**Given entries:**
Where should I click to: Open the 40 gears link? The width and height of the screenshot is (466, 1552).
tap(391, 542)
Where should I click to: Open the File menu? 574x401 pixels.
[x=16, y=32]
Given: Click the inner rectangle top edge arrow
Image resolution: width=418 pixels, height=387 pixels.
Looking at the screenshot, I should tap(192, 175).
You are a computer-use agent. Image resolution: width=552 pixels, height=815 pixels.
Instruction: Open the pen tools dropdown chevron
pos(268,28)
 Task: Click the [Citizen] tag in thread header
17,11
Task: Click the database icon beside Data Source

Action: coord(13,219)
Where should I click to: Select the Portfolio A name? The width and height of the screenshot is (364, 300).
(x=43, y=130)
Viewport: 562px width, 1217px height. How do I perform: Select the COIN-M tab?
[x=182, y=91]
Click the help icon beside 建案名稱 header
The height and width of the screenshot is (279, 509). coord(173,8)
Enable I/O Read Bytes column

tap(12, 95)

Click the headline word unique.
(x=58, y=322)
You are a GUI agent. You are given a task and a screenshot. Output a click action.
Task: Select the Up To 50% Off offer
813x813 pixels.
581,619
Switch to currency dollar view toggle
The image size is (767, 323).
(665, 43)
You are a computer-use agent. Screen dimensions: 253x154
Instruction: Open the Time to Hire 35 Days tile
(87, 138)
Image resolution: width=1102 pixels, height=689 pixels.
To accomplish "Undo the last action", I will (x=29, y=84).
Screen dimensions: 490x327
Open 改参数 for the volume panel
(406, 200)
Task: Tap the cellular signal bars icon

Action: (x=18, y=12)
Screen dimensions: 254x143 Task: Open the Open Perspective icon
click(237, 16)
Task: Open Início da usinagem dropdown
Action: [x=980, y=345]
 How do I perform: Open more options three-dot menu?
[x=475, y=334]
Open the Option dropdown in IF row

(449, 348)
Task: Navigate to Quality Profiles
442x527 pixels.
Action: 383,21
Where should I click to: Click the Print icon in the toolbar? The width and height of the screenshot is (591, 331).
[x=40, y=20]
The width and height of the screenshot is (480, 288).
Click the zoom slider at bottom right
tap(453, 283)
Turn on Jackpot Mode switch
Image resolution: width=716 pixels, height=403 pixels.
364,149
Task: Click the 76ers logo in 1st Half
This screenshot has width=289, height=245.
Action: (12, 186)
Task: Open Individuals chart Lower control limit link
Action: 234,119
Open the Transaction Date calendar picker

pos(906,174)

**What you will do:** Repeat the material, keeping every word exactly as it is.

**Solution to the exercise:**
Where should I click to: Open the 40 gears link? The width and height of the screenshot is (466, 1552).
tap(391, 542)
Where should I click to: Open the File menu? 574x401 pixels.
[x=16, y=32]
Given: Click the inner rectangle top edge arrow
Image resolution: width=418 pixels, height=387 pixels.
Looking at the screenshot, I should tap(192, 175).
You are a computer-use agent. Image resolution: width=552 pixels, height=815 pixels.
Instruction: Open the pen tools dropdown chevron
pos(268,28)
 Task: Click the [Citizen] tag in thread header
17,11
Task: Click the database icon beside Data Source

Action: coord(13,219)
Where should I click to: Select the Portfolio A name? The width and height of the screenshot is (364, 300).
(x=43, y=130)
Viewport: 562px width, 1217px height. How do I perform: Select the COIN-M tab?
[x=182, y=91]
Click the help icon beside 建案名稱 header
The height and width of the screenshot is (279, 509). coord(173,8)
Enable I/O Read Bytes column

tap(12, 95)

Click the headline word unique.
(x=58, y=322)
You are a GUI agent. You are given a task and a screenshot. Output a click action.
Task: Select the Up To 50% Off offer
813x813 pixels.
581,619
Switch to currency dollar view toggle
The image size is (767, 323).
(665, 43)
You are a computer-use agent. Screen dimensions: 253x154
Instruction: Open the Time to Hire 35 Days tile
(87, 138)
Image resolution: width=1102 pixels, height=689 pixels.
To accomplish "Undo the last action", I will (x=29, y=84).
Screen dimensions: 490x327
Open 改参数 for the volume panel
(406, 200)
Task: Tap the cellular signal bars icon

Action: (x=18, y=12)
Screen dimensions: 254x143 Task: Open the Open Perspective icon
click(237, 16)
Task: Open Início da usinagem dropdown
Action: [x=980, y=345]
 How do I perform: Open more options three-dot menu?
[x=475, y=334]
Open the Option dropdown in IF row

(449, 348)
Task: Navigate to Quality Profiles
442x527 pixels.
Action: 383,21
Where should I click to: Click the Print icon in the toolbar? The width and height of the screenshot is (591, 331).
[x=40, y=20]
The width and height of the screenshot is (480, 288).
Click the zoom slider at bottom right
tap(453, 283)
Turn on Jackpot Mode switch
Image resolution: width=716 pixels, height=403 pixels.
364,149
Task: Click the 76ers logo in 1st Half
This screenshot has width=289, height=245.
Action: (12, 186)
Task: Open Individuals chart Lower control limit link
Action: 234,119
Open the Transaction Date calendar picker

pos(906,174)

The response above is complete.